[Stored records]
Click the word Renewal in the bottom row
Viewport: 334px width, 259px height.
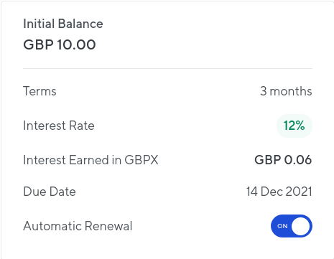click(x=108, y=226)
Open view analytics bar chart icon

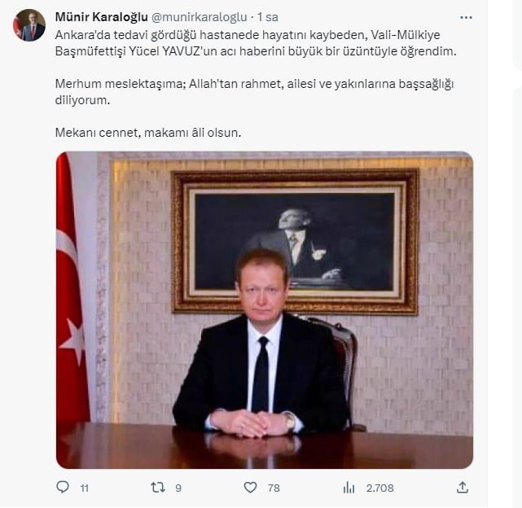click(349, 488)
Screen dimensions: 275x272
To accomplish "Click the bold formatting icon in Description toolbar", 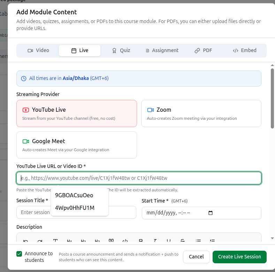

- **Exercise details**:
Excluding all pictures, output exactly the lines from the line containing "Screen dimensions: 275x272" through the last line of the entries above.

- **Task answer**:
Screen dimensions: 275x272
To accomplish "Click the bold formatting icon in Description toolbar", 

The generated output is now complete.